## [SOURCE DOCUMENT]
————

With this said, if you are already behind on your payments, you have already incurred the majority of the hit that a short sale will have on your credit. Doing a successful short sale at this point will insure that your debt is settled with your lender.

If you are current on your payments and can stay current throughout the short sale process, you will save your credit to a large extent.

Finally, if you do stop making your mortgage payments, you can consult with a good credit repair agency that can assist you and advise you on how to repair your credit in the shortest time possible. We would be happy to refer a good and reputable credit repair agency if you decide to employ this service.

Q: Will I have to pay federal taxes on the money my lender loses in the short sale?

Answer: There are several different scenarios with regard to whether or not you will owe federal income taxes on the loss the lender takes in a short sale.

When you do a short sale, your lender is agreeing to settle the debt on the property for less than the amount they are owed. The IRS therefore allows them to write off this loss, which is why your lender will send you a 1099-C after the short sale.

The IRS considers “debt relief” to be income for tax purposes. In other words, if your lender writes off $50,000 on your short sale , they will send you a 1099-C for that amount, and you would include that when you file your income taxes. The “C” stands for “Cancellation of Debt” and the law says cancelled debt is taxable as income.

————

## [REQUIRED TASK 1]
Retype the passage on short sales from "Finally, if you" to "the short sale?", matching its wording precisely.
The passage on short sales has no connection to the rows that come after it.

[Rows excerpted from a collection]
————

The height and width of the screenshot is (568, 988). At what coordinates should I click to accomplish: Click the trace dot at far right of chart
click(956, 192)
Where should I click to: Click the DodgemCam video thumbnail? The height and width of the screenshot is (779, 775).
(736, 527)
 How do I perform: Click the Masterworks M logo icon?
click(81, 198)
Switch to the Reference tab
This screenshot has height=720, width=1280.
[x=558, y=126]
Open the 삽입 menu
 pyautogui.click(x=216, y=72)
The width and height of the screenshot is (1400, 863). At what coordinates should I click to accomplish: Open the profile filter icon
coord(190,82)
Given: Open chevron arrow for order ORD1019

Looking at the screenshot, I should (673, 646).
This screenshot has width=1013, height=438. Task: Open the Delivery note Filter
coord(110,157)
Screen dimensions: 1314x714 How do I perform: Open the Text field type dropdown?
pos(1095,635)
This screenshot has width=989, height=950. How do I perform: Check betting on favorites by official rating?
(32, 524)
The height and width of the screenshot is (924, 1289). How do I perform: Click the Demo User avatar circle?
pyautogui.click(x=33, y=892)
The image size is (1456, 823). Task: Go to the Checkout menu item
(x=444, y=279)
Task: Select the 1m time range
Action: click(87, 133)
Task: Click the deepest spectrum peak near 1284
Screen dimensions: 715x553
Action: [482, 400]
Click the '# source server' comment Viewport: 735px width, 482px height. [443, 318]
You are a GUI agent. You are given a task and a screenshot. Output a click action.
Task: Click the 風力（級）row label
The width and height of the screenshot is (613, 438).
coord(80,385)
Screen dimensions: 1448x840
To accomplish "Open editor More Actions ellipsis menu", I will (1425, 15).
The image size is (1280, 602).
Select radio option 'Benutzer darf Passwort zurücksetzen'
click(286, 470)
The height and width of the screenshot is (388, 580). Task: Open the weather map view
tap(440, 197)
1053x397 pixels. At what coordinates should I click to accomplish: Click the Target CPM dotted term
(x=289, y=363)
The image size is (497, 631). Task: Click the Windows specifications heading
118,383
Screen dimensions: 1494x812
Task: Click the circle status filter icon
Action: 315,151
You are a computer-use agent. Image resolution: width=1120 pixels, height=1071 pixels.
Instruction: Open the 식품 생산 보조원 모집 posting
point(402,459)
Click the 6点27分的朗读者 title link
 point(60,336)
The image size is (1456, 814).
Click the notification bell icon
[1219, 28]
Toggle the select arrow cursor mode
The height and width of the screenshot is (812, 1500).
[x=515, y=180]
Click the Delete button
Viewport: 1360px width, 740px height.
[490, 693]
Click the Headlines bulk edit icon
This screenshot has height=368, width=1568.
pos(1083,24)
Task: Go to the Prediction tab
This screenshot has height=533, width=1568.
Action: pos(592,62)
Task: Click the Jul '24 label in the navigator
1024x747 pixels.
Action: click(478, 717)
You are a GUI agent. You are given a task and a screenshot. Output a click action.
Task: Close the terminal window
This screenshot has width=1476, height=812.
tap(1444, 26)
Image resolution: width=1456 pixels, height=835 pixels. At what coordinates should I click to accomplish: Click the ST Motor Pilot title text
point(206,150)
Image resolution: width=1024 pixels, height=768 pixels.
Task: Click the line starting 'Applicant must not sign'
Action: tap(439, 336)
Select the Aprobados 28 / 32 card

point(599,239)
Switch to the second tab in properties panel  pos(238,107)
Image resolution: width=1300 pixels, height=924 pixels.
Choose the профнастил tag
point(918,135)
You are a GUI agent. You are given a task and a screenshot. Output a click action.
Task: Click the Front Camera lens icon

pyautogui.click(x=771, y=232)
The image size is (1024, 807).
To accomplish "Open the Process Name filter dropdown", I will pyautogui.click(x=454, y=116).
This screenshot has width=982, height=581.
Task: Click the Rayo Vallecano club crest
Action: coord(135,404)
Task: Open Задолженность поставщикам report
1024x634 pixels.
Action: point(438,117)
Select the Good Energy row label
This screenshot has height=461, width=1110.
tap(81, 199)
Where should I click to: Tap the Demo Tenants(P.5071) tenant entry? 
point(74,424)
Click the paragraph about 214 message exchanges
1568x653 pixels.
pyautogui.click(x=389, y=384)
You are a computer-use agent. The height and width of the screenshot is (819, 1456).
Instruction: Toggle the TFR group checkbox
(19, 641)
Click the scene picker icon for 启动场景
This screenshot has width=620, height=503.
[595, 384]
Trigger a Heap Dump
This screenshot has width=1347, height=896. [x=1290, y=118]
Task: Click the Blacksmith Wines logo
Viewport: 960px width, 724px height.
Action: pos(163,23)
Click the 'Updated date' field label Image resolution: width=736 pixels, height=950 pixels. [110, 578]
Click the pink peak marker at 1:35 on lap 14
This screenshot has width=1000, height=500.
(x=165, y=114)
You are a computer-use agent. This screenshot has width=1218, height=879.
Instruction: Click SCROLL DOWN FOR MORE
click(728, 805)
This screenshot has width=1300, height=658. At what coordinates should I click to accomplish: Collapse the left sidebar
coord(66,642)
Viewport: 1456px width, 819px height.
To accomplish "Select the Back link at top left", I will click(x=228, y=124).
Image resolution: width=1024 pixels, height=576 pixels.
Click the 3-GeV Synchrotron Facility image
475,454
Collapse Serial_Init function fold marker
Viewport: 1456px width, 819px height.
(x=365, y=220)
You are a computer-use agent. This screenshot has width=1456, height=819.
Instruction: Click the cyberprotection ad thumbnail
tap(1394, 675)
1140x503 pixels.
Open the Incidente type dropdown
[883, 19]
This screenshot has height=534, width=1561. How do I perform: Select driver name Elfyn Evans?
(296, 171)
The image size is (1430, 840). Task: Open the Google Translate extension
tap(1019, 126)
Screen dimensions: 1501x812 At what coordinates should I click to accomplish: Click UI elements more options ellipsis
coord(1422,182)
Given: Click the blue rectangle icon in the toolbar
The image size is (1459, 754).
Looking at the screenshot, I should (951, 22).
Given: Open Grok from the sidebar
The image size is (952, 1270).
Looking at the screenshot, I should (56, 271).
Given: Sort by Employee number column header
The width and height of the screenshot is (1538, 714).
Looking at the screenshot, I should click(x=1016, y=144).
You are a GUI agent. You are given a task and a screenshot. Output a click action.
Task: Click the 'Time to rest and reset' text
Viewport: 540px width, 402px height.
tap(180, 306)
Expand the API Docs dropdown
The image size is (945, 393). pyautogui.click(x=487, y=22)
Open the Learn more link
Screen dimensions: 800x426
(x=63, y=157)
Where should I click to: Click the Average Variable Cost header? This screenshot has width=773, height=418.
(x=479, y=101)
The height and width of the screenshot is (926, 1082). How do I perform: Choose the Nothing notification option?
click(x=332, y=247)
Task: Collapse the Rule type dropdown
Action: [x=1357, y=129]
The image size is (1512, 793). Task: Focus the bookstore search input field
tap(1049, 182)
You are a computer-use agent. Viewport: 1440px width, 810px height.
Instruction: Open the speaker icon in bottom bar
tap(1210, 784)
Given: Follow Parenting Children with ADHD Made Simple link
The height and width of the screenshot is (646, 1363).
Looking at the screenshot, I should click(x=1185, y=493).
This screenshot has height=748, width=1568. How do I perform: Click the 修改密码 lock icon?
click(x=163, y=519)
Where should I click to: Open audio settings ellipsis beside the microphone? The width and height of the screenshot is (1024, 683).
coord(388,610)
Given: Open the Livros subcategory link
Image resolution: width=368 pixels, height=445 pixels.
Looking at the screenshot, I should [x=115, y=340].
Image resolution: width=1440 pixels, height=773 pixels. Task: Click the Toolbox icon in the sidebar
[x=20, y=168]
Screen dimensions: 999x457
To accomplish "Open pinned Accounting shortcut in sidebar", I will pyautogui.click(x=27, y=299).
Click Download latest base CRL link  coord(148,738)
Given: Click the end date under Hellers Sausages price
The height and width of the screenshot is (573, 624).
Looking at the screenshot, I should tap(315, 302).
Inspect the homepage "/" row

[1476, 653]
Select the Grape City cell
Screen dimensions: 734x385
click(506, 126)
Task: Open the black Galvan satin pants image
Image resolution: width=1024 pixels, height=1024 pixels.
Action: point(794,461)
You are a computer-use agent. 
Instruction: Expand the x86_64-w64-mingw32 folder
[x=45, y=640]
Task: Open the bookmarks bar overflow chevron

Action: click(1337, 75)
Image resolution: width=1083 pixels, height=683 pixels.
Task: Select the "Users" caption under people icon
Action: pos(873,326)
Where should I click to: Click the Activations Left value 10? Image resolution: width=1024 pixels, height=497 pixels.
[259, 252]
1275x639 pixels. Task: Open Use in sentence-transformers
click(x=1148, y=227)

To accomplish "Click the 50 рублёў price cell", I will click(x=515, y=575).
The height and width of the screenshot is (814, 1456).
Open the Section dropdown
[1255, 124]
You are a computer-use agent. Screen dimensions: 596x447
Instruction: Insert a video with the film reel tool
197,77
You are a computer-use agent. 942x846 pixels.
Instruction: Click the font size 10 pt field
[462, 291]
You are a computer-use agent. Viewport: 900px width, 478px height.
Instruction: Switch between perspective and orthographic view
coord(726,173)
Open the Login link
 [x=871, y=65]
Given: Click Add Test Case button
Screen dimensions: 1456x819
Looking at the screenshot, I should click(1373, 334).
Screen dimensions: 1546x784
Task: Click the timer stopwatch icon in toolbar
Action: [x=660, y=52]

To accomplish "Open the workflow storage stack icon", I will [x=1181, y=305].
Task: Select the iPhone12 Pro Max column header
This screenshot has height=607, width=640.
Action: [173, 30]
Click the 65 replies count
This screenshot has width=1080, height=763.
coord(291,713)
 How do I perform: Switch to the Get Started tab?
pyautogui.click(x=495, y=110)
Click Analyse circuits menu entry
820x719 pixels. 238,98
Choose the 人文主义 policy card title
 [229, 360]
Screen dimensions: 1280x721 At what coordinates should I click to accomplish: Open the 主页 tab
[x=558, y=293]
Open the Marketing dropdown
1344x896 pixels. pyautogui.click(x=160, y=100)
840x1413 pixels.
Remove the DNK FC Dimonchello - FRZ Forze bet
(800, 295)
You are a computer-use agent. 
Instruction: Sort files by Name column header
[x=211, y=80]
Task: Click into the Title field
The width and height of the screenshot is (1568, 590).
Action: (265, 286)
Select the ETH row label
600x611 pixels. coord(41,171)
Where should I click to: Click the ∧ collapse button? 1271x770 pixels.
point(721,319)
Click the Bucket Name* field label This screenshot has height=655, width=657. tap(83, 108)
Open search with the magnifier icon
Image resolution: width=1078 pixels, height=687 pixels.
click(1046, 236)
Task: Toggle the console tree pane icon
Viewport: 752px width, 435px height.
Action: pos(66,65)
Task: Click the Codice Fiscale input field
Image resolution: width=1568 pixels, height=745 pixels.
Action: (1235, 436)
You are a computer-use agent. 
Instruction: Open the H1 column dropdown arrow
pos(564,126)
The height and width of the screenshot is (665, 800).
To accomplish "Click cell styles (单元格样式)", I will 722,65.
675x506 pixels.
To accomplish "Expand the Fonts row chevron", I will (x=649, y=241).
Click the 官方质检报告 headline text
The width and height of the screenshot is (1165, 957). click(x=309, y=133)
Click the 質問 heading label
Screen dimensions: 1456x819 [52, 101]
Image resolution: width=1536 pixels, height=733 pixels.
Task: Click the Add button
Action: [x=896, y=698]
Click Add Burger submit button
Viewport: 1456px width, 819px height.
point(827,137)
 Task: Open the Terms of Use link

————

## [REQUIRED TASK 2]
Echo the rows from the line with "Click the 質問 heading label" through the final line of the rows, keeping every line unchanged.

## [WORKED ANSWER 1]
Finally, if you do stop making your mortgage payments, you can consult with a good credit repair agency that can assist you and advise you on how to repair your credit in the shortest time possible. We would be happy to refer a good and reputable credit repair agency if you decide to employ this service.

Q: Will I have to pay federal taxes on the money my lender loses in the short sale?

## [WORKED ANSWER 2]
Click the 質問 heading label
Screen dimensions: 1456x819 [52, 101]
Image resolution: width=1536 pixels, height=733 pixels.
Task: Click the Add button
Action: [x=896, y=698]
Click Add Burger submit button
Viewport: 1456px width, 819px height.
point(827,137)
 Task: Open the Terms of Use link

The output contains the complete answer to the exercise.